Glial-Neuronal Interaction in Synapses: A Possible Mechanism of the Pathophysiology of Bipolar Disorder

Abstract

Bipolar disorder (BD) is a severe and chronic psychiatric disorder that affects approximately 1-4% of the world population and is characterized by recurrent episodes of mania or hypomania and depression. BD is also associated with illnesses marked by immune activation, such as metabolic syndrome, obesity, type 2 diabetes mellitus, and cardiovascular diseases. Indeed, a connection has been suggested between neuroinflammation and peripheral inflammatory markers in the pathophysiology of BD, which can be associated with the modulation of many dysfunctional processes, including synaptic plasticity, neurotransmission, neurogenesis, neuronal survival, apoptosis, and even cognitive/behavioral functioning. Rising evidence suggests that synaptic dysregulations, especially glutamatergic system dysfunction, are directly involved in mood disorders. It is becoming clear that dysregulations in connection and structural changes of glial cells play a central role in the BD pathophysiology. This book chapter highlighted the latest findings that support the theory of synaptic dysfunction in BD, providing an overview of the alterations in neurotransmitters release, astrocytic uptake, and receptor signaling, as well as the role of inflammation on glial cells in mood disorders.
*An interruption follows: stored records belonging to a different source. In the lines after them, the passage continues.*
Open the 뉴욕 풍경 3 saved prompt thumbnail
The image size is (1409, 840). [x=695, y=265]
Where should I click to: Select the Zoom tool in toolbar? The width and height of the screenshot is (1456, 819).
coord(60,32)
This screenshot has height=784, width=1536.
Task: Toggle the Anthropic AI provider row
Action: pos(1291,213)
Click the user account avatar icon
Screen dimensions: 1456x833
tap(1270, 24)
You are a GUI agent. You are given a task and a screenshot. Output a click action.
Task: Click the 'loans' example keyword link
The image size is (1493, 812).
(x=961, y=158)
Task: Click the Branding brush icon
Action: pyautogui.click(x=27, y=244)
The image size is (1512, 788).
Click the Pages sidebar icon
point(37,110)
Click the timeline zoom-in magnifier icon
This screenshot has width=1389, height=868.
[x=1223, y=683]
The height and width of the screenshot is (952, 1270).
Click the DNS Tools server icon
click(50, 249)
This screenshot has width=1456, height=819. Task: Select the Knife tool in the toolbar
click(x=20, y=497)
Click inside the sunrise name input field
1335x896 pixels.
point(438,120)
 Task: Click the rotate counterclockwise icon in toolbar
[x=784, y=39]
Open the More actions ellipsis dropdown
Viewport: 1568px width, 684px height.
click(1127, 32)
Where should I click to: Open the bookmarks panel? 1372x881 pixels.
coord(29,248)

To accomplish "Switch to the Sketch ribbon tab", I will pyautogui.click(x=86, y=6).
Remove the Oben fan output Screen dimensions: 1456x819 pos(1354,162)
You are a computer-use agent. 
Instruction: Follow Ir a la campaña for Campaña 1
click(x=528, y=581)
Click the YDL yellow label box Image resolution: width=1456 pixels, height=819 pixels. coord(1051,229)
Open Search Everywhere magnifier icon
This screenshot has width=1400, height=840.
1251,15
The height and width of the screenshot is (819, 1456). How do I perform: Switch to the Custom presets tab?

Particular emphasis is given to the alterations in presynaptic and postsynaptic neurons and glial cells, all cellular elements of the "tripartite synapse," compromising the neurotransmitters system, excitatory-inhibitory balance, and neurotrophic states of local networks in mood disorders. Together, these studies provide a foundation of knowledge about the exact role of the glial-neuronal interaction in mood disorders.

Keywords: Astrocytes; Bipolar disorder; Glial cells; Microglia; Neurons; Tripartite synapses.